A couple miles away, also in the region known as Falls Church that I call home, a different commencement speaker today will get virtually no attention outside the immediate area, but has had a sustained impact on the lives of young people that the likes of a Ben Affleck can only imagine.

Celebrities like Affleck, professional athletes and their ilk, think they’ve done something really special if they make an occasional appearance at a school or children’s hospital, especially if it includes a generous photo opportunity.

But publicity and public notoriety or fame never mean anything when it comes to what really counts in the fabric of life, one’s influences and even one’s most significant achievements. For all the elation associated with moments of glory and widespread adulation, they can’t compare with the feelings connected to giving or receiving things, material and otherwise, of true and lasting personal value in interaction with others.    

Affleck may have the universal recognition, the money, the die-hard fans and groupies that few can match, but none of those things add up to what a 37-year veteran of classroom teaching and nightly vigilance reading and critiquing English papers has.

Michael Hoover, who came to Falls Church’s George Mason High School as a spunky, self-assured graduate of the University of Virginia in 1970, is now hanging up his harpoon and other props he’s used every year since then while teaching Moby Dick and other classics of literature.

But he’s not doing it before giving his students one last gift, remarks he has prepared to deliver at his school’s Class of 2007 commencement in Washington, D.C.’s historic D.A.R. Constitution Hall today.

It’s rare indeed for a high school to invite a commencement speaker back for a second time, but George Mason has in Mr. Hoover’s case. The last time he did it was in 1995, on the 25th anniversary of his teaching there. Then, he told students, as reported on the front page of my local paper (as in, the local paper I own), “Take hold of your own unique identity, and squeeze it for all its worth!”

 “We are all our own cartographers,” he said then. “We contain our own futures.” He said in all the great literature, “all the greatest quests are metaphors for a journey within.” Quoting novelist Barbara Kingsolver, he said “It’s what we do that makes our souls, not the other way around.”

Those comments had all the hallmarks of a good commencement speech. But the difference is that Mr. Hoover was not there just for that day, someone who took time out of his busy life to show up once. No, in his case he said, interacted, critiqued writings, and exuded the same notions present in that speech to his students, day in, day out, through school year cycles over and over again for 37 years.

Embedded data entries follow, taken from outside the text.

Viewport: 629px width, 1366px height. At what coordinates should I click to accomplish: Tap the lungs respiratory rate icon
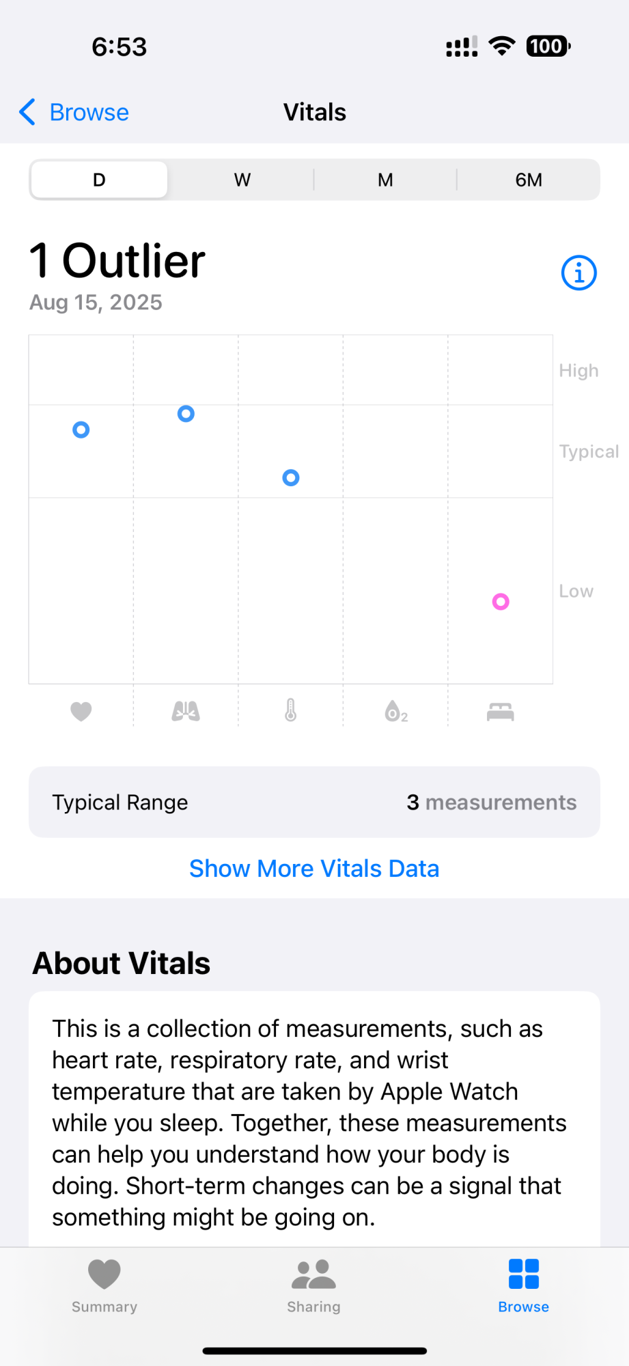click(x=186, y=712)
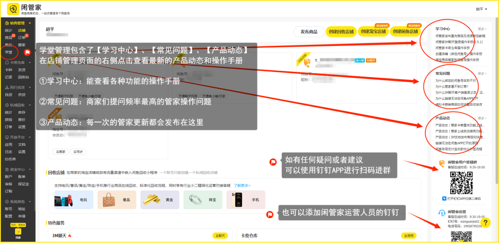499x243 pixels.
Task: Select the 黄金 gold bars category
Action: 159,200
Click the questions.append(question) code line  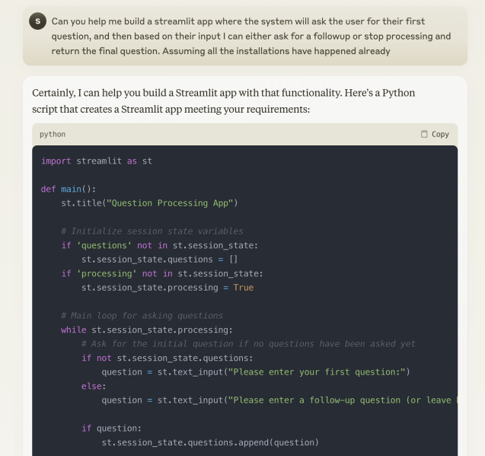pyautogui.click(x=210, y=443)
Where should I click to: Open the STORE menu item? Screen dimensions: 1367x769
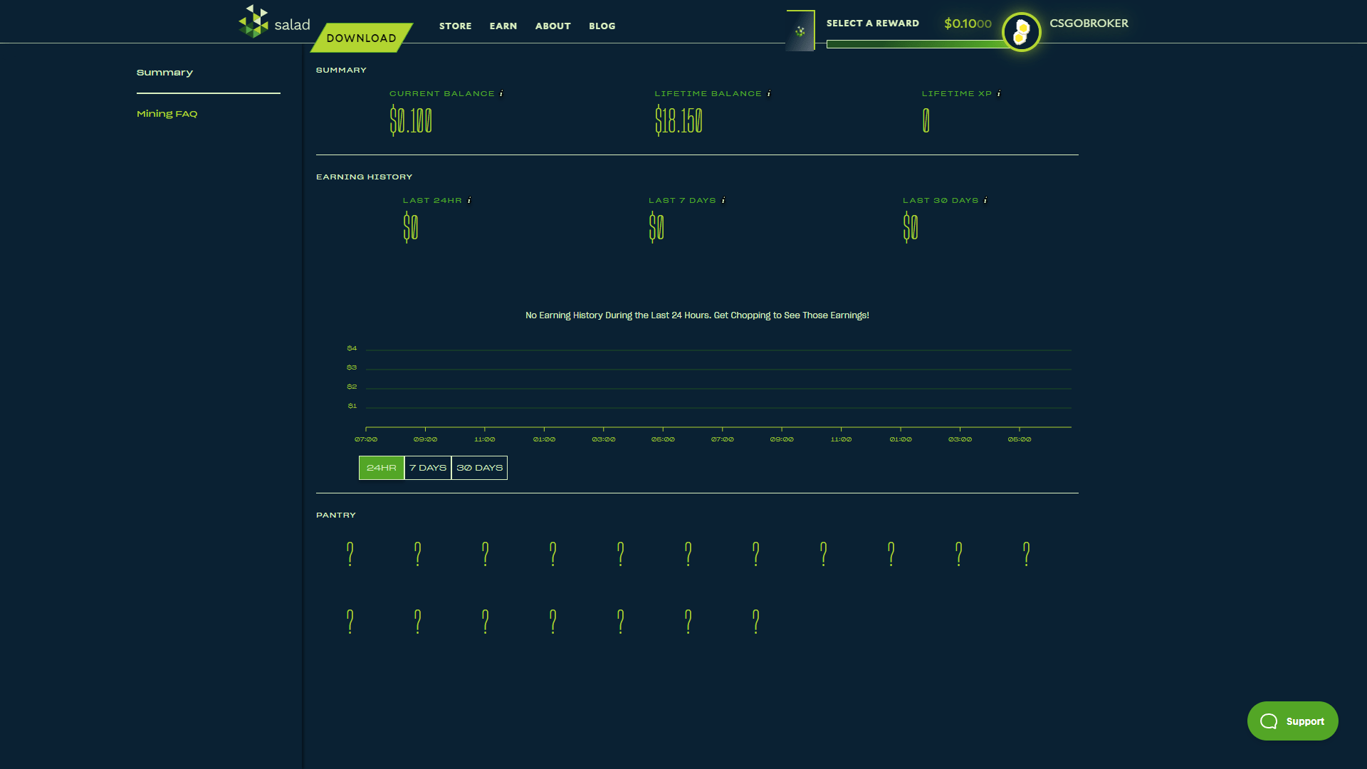pos(456,26)
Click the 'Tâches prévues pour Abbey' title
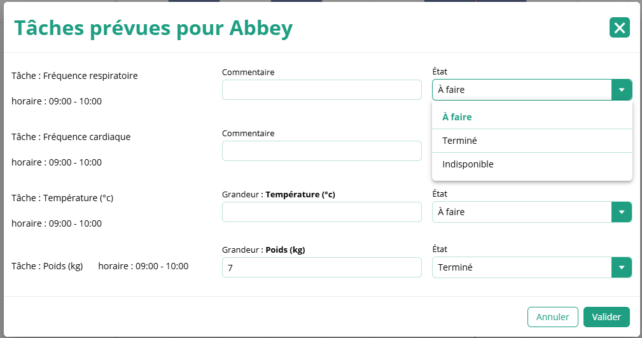This screenshot has height=338, width=642. tap(153, 28)
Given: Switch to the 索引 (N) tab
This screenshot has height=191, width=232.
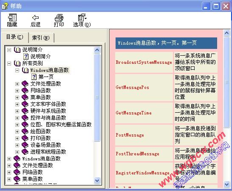Looking at the screenshot, I should coord(41,37).

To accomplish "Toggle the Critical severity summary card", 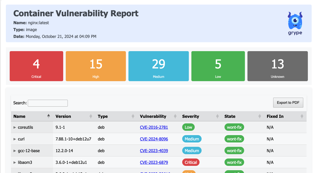I will click(36, 66).
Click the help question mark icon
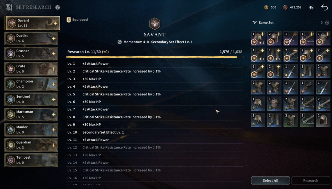The width and height of the screenshot is (332, 189). [57, 7]
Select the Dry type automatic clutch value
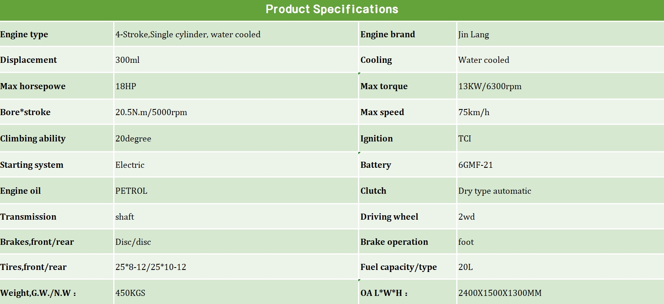Viewport: 664px width, 304px height. click(x=494, y=191)
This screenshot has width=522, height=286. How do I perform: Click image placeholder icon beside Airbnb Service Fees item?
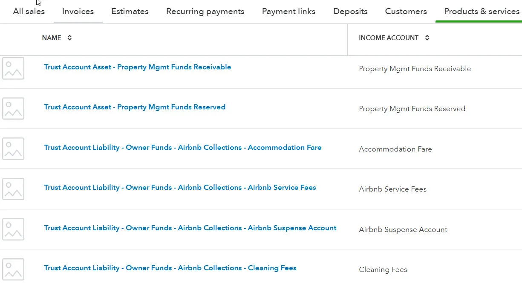coord(13,189)
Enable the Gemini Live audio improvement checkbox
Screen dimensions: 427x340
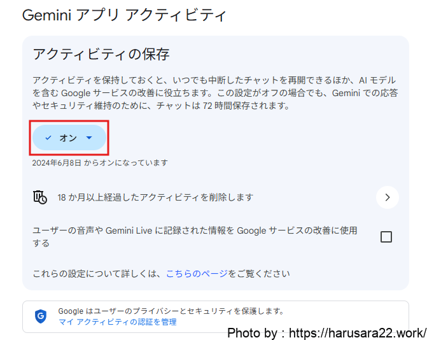(x=386, y=237)
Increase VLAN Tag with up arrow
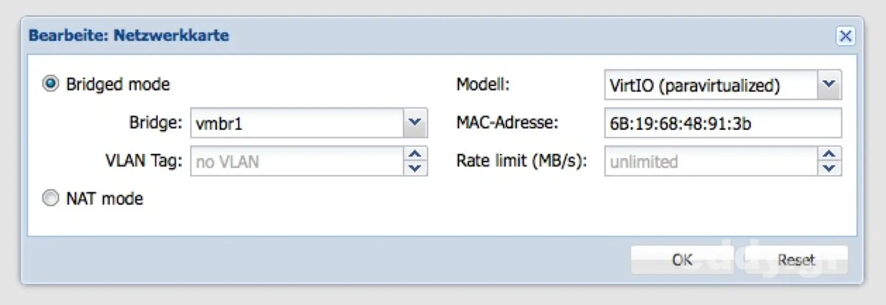This screenshot has width=886, height=305. 415,154
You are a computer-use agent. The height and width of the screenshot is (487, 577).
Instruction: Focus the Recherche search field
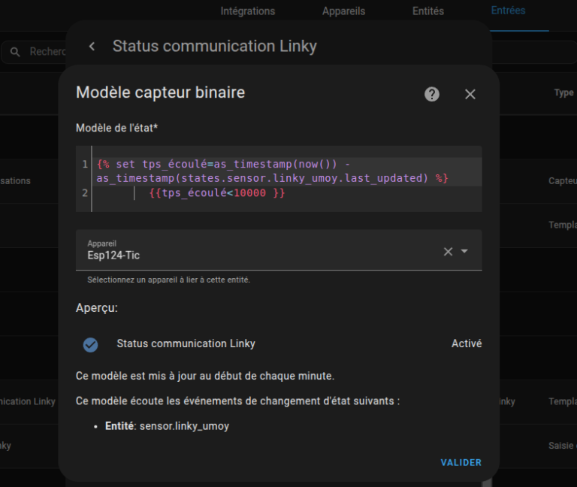[47, 52]
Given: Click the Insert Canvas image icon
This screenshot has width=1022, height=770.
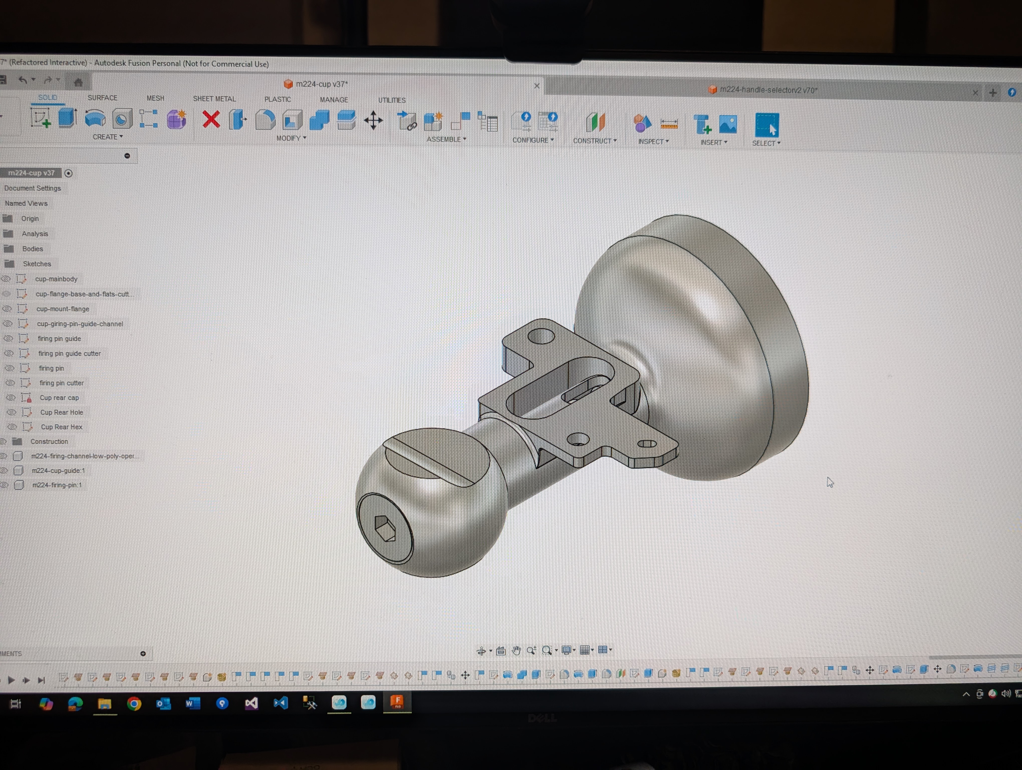Looking at the screenshot, I should (728, 125).

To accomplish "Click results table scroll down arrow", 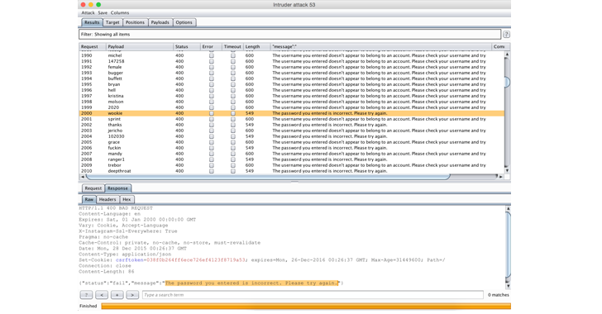I will coord(507,170).
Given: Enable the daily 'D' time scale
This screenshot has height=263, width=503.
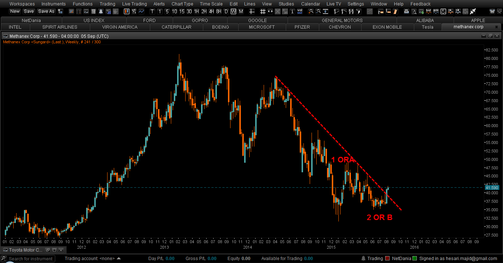Looking at the screenshot, I should (x=226, y=11).
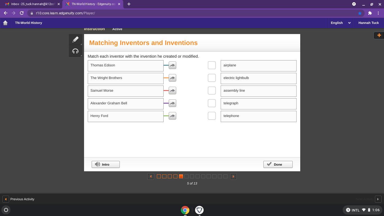
Task: Bookmark page with the star icon
Action: [360, 13]
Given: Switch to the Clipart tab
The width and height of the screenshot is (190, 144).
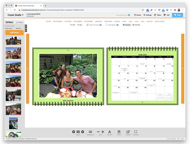Looking at the screenshot, I should [19, 22].
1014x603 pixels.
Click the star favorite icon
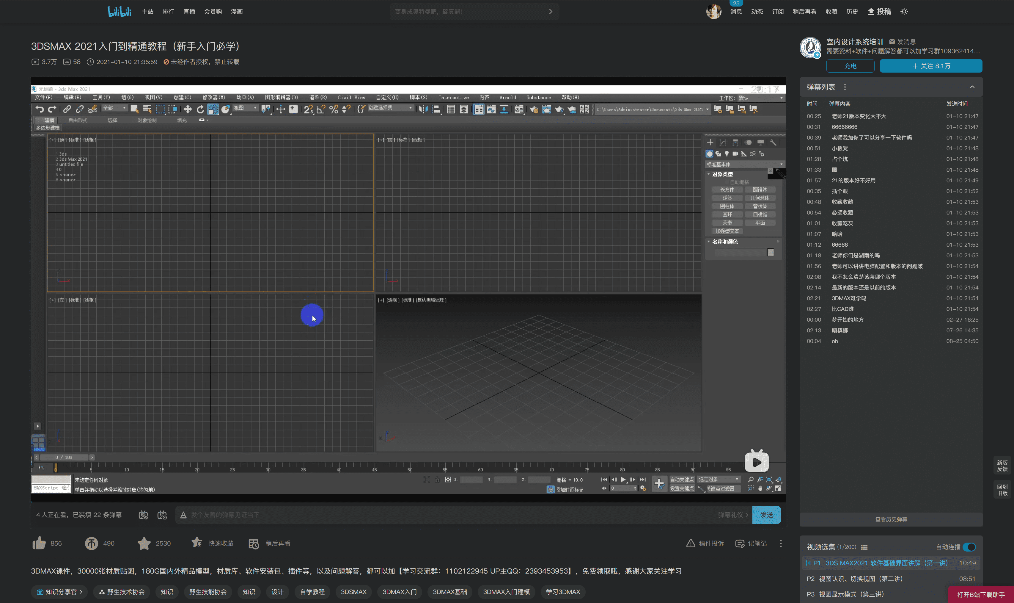click(144, 543)
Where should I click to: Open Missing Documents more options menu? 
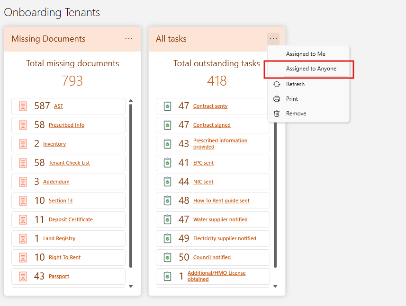pyautogui.click(x=129, y=39)
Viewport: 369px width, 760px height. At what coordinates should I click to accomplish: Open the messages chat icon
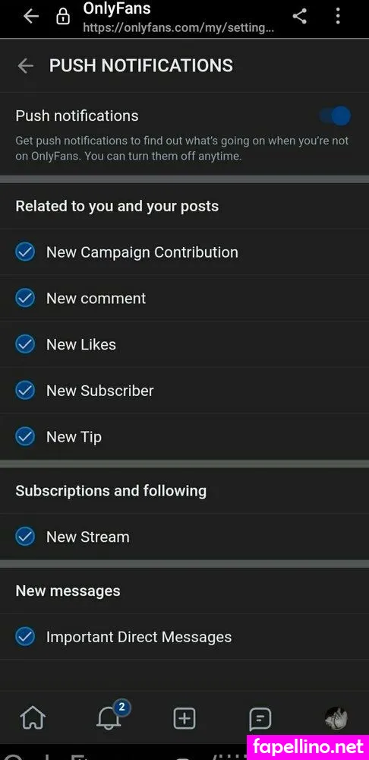260,719
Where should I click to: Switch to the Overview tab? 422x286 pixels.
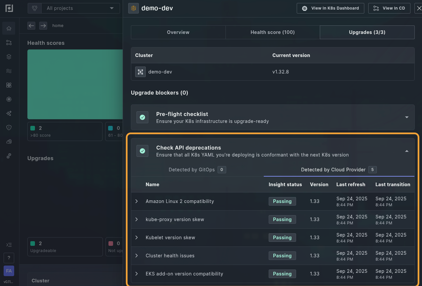pyautogui.click(x=178, y=32)
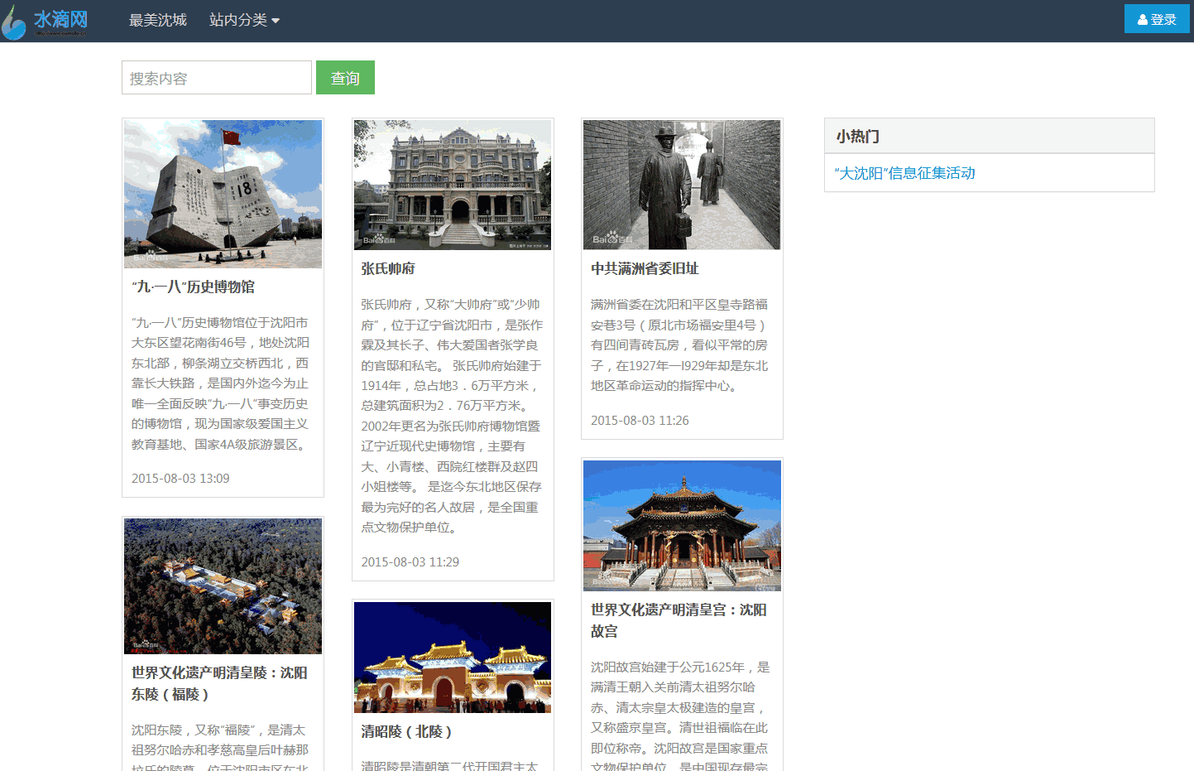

For him, it’s been all about the classroom, and the extended classroom of advising on the school paper and for each year’s senior class planning its proms, homecomings, baccalaureates and special trips. For him, it never ended with the day’s final bell. Night after night at home, he’d stay up into the wee hours wielding his legendary green sharpies through pages and pages of essay papers, marking and scribbling.

I know. I can’t count the times he’d take some time off to chat with me, so often also working late, on the phone in those hours. He had his fill of students over the years who put tall-tale marks deep into essay papers to test whether he really read them. He always caught them.

He could easily have built a career of advancement through administrative ranks, even becoming superintendent of some major school district by now, making twice the salary. He was often tempted, but he always wound up opting for the classroom, because he always knew that teaching students was his heart of hearts.

Thousands of students remember him with the greatest of fondness, because they all came away feeling he truly cared about them enough to make a big difference in their lives. They were right.

One can only hope that George Mason’s graduating seniors, as they go to their commencement today, will appreciate that they’re the lucky ones by getting to hear Mr. Hoover, not those kids down the road who had some run-of-the-mill celebrity.